Raw records>
§

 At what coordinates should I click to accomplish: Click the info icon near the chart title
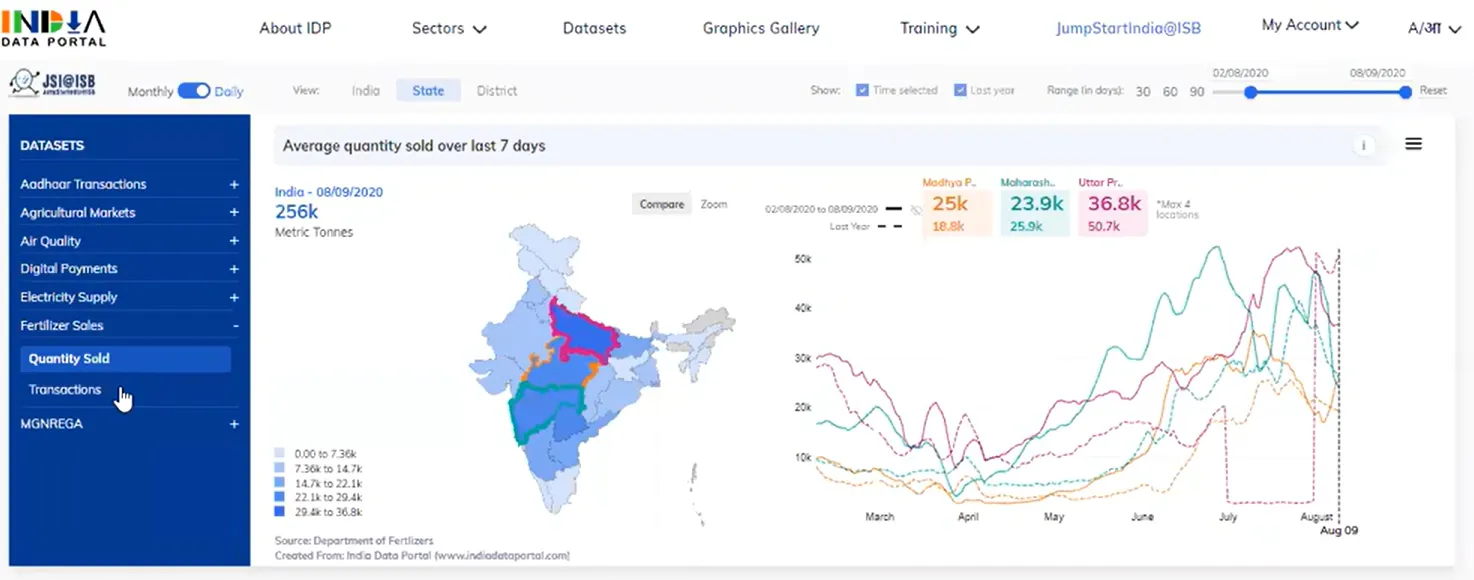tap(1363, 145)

§

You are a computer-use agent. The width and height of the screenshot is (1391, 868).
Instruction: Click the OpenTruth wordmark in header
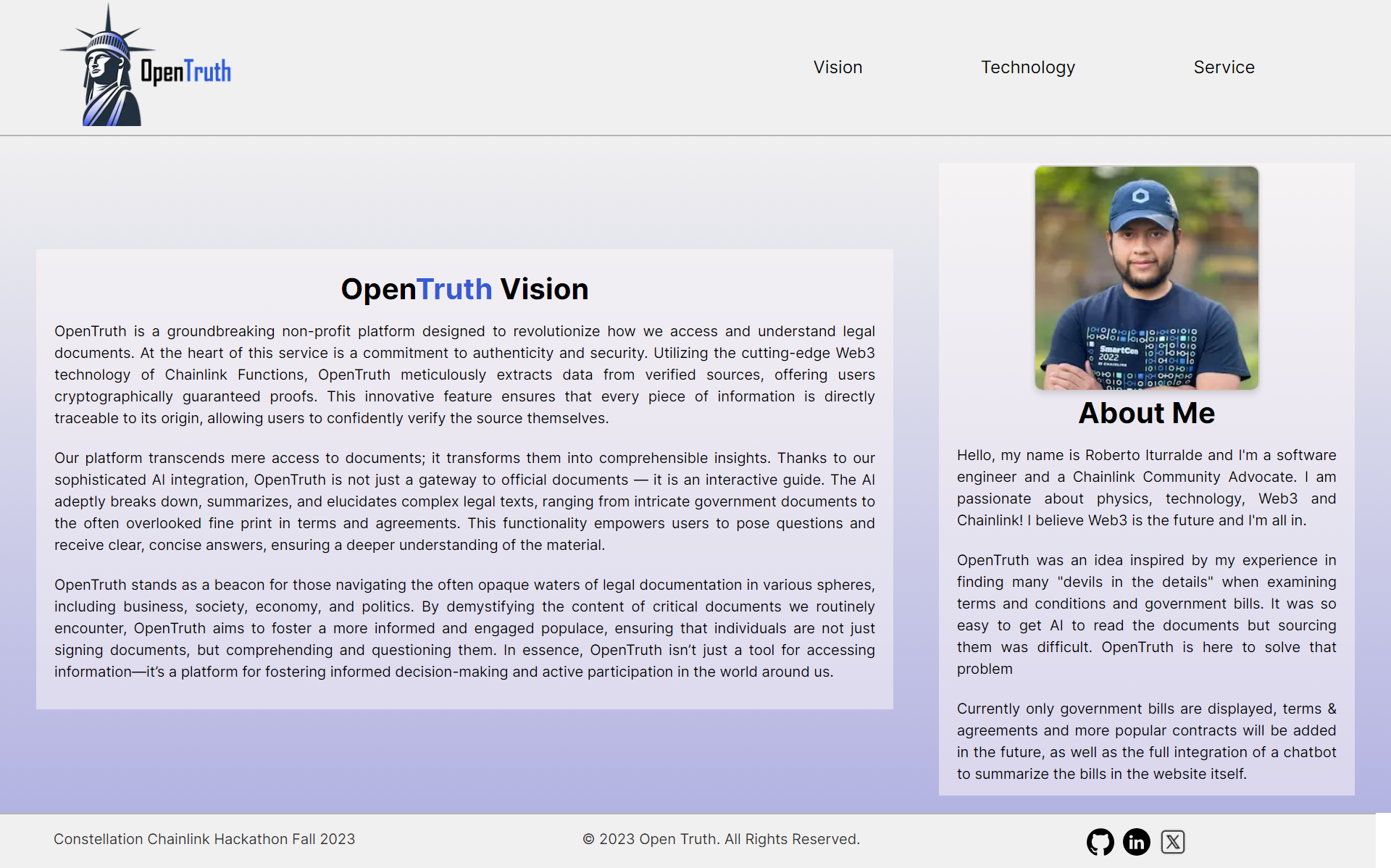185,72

§

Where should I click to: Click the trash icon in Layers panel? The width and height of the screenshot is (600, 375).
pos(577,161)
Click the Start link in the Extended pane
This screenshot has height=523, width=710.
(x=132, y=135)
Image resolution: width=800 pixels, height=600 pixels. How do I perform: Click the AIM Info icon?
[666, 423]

§

Task instructions> Copy out every line of the listing above that contains the word "width".

Expected answer>
You are a computer-use agent. The width and height of the screenshot is (1391, 868).
Where should I click to: Click the trash icon in Layers panel? The width and height of the screenshot is (600, 375).
This screenshot has height=523, width=710.
Image resolution: width=800 pixels, height=600 pixels. How do I perform: Click the AIM Info icon?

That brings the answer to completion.